Assignment —
Copy the records below exactly as they are written.

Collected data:
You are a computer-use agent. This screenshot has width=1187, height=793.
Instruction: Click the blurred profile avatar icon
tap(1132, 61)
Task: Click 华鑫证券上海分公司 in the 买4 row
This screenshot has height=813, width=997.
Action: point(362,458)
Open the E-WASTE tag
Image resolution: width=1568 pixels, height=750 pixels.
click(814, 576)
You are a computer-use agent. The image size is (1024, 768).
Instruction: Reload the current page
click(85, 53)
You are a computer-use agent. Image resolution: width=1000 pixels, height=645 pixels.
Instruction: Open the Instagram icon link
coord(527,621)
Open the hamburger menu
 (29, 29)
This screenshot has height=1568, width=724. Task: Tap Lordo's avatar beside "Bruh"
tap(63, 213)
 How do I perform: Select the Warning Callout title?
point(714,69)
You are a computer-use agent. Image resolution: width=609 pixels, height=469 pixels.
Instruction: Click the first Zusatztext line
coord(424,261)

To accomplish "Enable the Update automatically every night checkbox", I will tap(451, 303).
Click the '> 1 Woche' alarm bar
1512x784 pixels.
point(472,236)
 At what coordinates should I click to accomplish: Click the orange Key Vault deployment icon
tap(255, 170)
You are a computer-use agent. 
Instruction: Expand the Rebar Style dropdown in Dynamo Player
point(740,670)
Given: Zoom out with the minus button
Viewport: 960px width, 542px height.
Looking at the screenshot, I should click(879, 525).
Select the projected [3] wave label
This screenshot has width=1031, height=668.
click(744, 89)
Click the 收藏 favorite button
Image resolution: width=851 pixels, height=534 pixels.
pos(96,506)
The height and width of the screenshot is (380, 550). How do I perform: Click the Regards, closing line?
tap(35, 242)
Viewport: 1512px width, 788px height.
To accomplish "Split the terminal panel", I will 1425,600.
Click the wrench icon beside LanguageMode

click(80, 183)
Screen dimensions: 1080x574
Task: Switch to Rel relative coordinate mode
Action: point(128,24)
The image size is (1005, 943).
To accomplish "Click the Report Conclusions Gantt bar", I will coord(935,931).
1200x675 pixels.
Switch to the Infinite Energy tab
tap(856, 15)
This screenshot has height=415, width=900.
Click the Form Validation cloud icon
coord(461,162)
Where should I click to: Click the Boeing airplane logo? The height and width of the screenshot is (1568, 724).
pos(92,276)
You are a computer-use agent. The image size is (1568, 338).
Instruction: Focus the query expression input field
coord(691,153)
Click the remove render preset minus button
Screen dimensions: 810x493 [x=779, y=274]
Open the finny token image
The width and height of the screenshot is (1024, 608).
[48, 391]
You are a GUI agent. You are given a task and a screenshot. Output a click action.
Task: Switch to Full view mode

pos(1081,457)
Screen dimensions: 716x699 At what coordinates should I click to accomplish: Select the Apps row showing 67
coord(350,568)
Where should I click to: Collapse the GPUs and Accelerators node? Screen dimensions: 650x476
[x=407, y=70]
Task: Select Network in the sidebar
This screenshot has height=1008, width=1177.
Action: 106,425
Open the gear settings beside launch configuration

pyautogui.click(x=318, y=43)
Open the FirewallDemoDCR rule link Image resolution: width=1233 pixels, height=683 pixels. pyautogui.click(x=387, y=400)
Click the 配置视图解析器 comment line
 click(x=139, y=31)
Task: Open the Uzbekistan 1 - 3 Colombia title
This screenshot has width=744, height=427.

Solution for this exercise —
You are a computer-use agent. This screenshot has width=1187, height=793.
Instruction: Click the blurred profile avatar icon
tap(1132, 61)
Task: Click 华鑫证券上海分公司 in the 买4 row
This screenshot has height=813, width=997.
Action: point(362,458)
Open the E-WASTE tag
Image resolution: width=1568 pixels, height=750 pixels.
click(814, 576)
You are a computer-use agent. The image size is (1024, 768).
Instruction: Reload the current page
click(85, 53)
You are a computer-use agent. Image resolution: width=1000 pixels, height=645 pixels.
Instruction: Open the Instagram icon link
coord(527,621)
Open the hamburger menu
 (29, 29)
This screenshot has height=1568, width=724. Task: Tap Lordo's avatar beside "Bruh"
tap(63, 213)
 How do I perform: Select the Warning Callout title?
point(714,69)
You are a computer-use agent. Image resolution: width=609 pixels, height=469 pixels.
Instruction: Click the first Zusatztext line
coord(424,261)

To accomplish "Enable the Update automatically every night checkbox", I will tap(451, 303).
Click the '> 1 Woche' alarm bar
1512x784 pixels.
point(472,236)
 At what coordinates should I click to accomplish: Click the orange Key Vault deployment icon
tap(255, 170)
You are a computer-use agent. 
Instruction: Expand the Rebar Style dropdown in Dynamo Player
point(740,670)
Given: Zoom out with the minus button
Viewport: 960px width, 542px height.
Looking at the screenshot, I should click(879, 525).
Select the projected [3] wave label
This screenshot has width=1031, height=668.
click(744, 89)
Click the 收藏 favorite button
Image resolution: width=851 pixels, height=534 pixels.
pos(96,506)
The height and width of the screenshot is (380, 550). How do I perform: Click the Regards, closing line?
tap(35, 242)
Viewport: 1512px width, 788px height.
To accomplish "Split the terminal panel", I will 1425,600.
Click the wrench icon beside LanguageMode

click(80, 183)
Screen dimensions: 1080x574
Task: Switch to Rel relative coordinate mode
Action: point(128,24)
The image size is (1005, 943).
To accomplish "Click the Report Conclusions Gantt bar", I will coord(935,931).
1200x675 pixels.
Switch to the Infinite Energy tab
tap(856, 15)
This screenshot has height=415, width=900.
Click the Form Validation cloud icon
coord(461,162)
Where should I click to: Click the Boeing airplane logo? The height and width of the screenshot is (1568, 724).
pos(92,276)
You are a computer-use agent. The image size is (1568, 338).
Instruction: Focus the query expression input field
coord(691,153)
Click the remove render preset minus button
Screen dimensions: 810x493 [x=779, y=274]
Open the finny token image
The width and height of the screenshot is (1024, 608).
[48, 391]
You are a GUI agent. You are given a task and a screenshot. Output a click action.
Task: Switch to Full view mode

pos(1081,457)
Screen dimensions: 716x699 At what coordinates should I click to accomplish: Select the Apps row showing 67
coord(350,568)
Where should I click to: Collapse the GPUs and Accelerators node? Screen dimensions: 650x476
[x=407, y=70]
Task: Select Network in the sidebar
This screenshot has height=1008, width=1177.
Action: 106,425
Open the gear settings beside launch configuration

pyautogui.click(x=318, y=43)
Open the FirewallDemoDCR rule link Image resolution: width=1233 pixels, height=683 pixels. pyautogui.click(x=387, y=400)
Click the 配置视图解析器 comment line
 click(x=139, y=31)
Task: Open the Uzbekistan 1 - 3 Colombia title
This screenshot has width=744, height=427.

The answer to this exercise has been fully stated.